PROVIDED DATA
****

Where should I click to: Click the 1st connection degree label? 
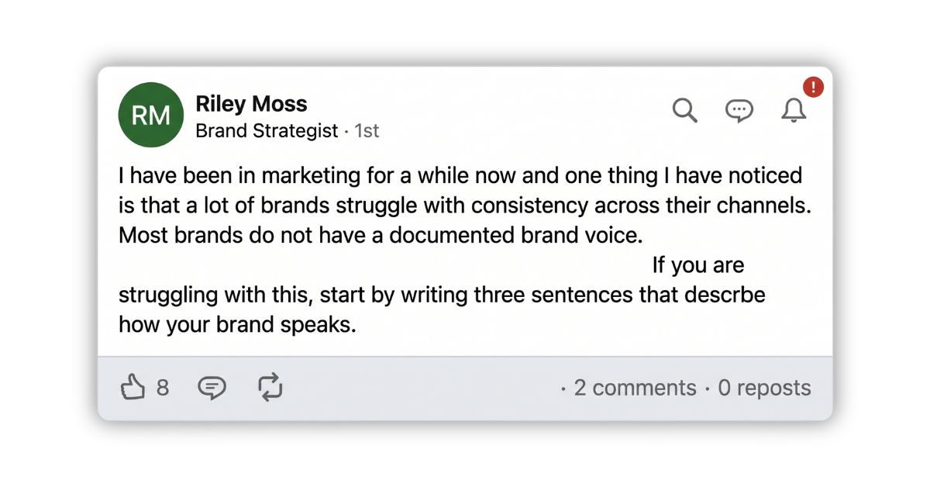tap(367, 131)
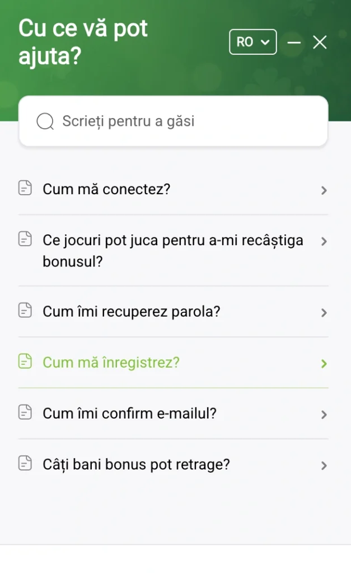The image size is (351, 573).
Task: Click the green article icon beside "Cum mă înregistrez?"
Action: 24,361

****

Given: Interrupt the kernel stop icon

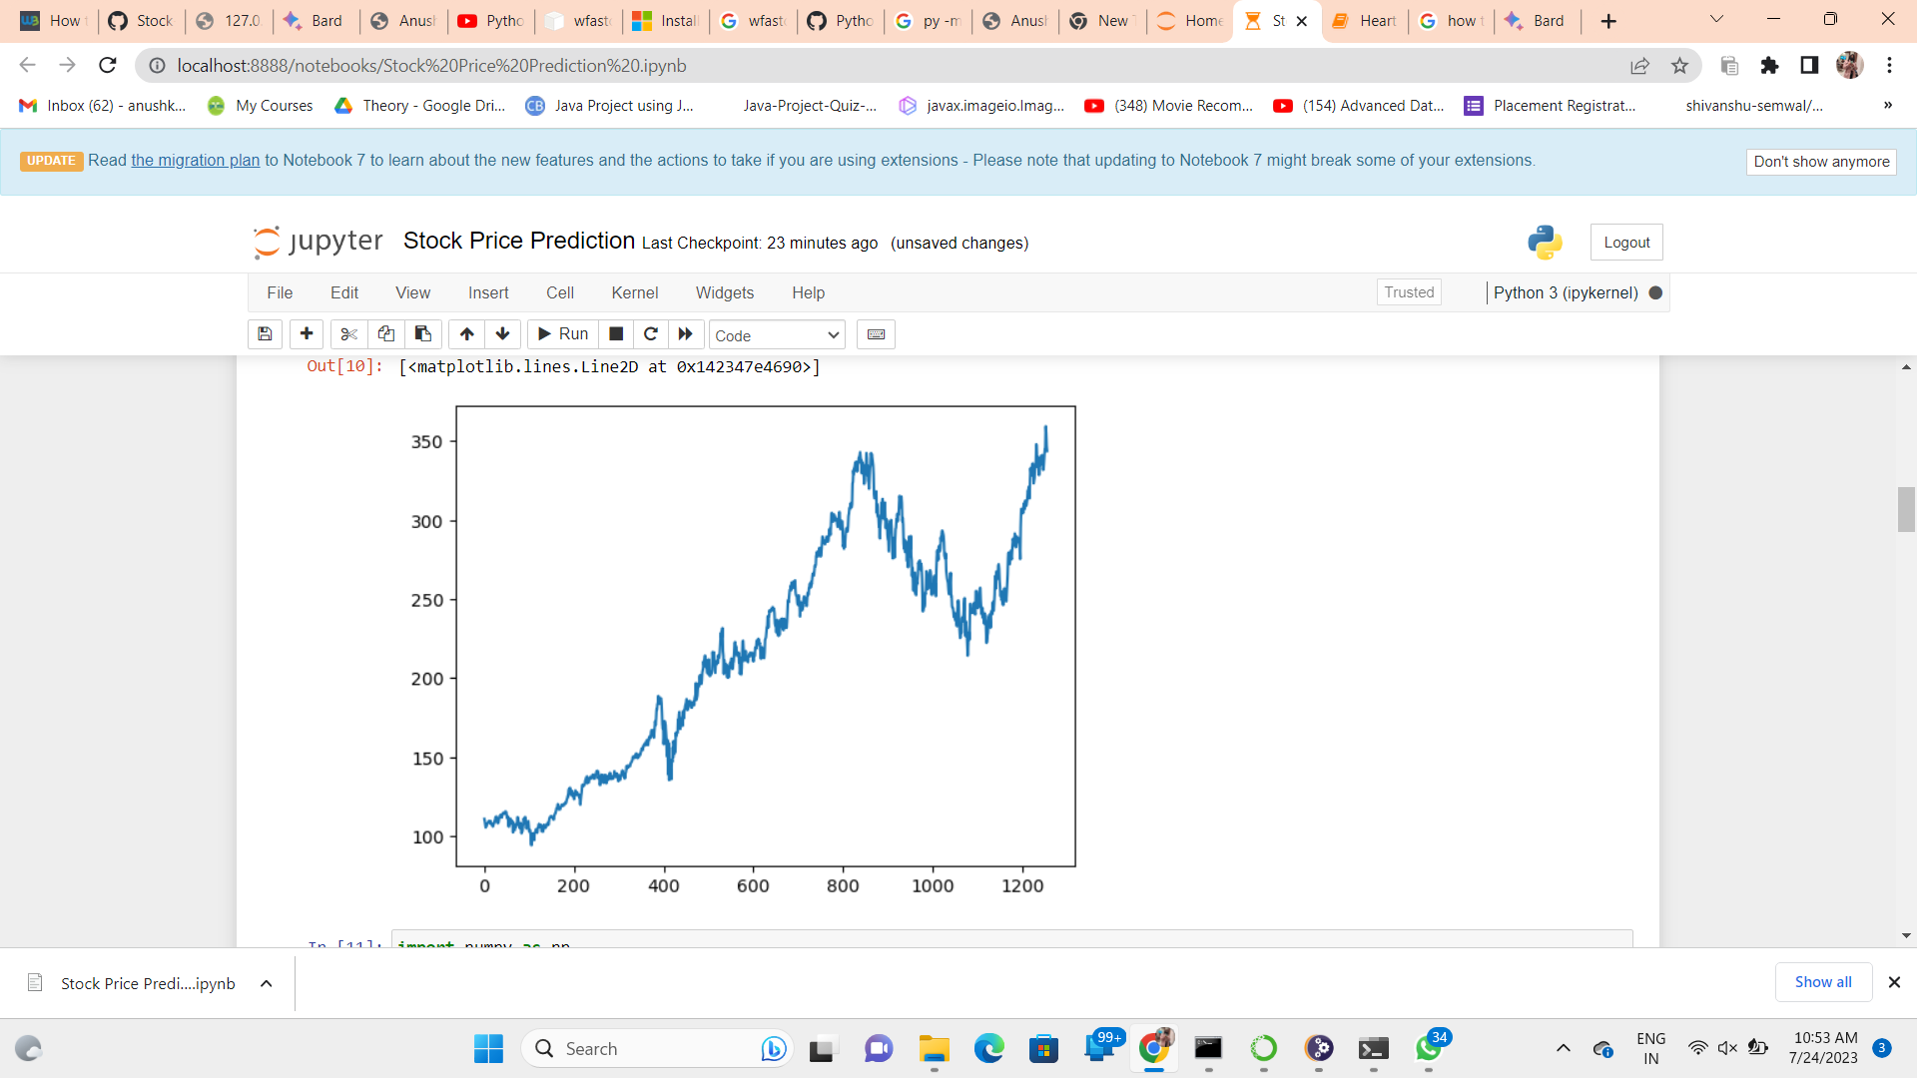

****

TASK GOAL
Write out the lines word for word, starting at the one containing "Where should I" and ending at the one containing "Action: 24,361", including both. Leave the pictures out of your answer.

EXERCISE RESPONSE
Where should I click to: Click the 1st connection degree label? 
tap(367, 131)
The image size is (351, 573).
Task: Click the green article icon beside "Cum mă înregistrez?"
Action: 24,361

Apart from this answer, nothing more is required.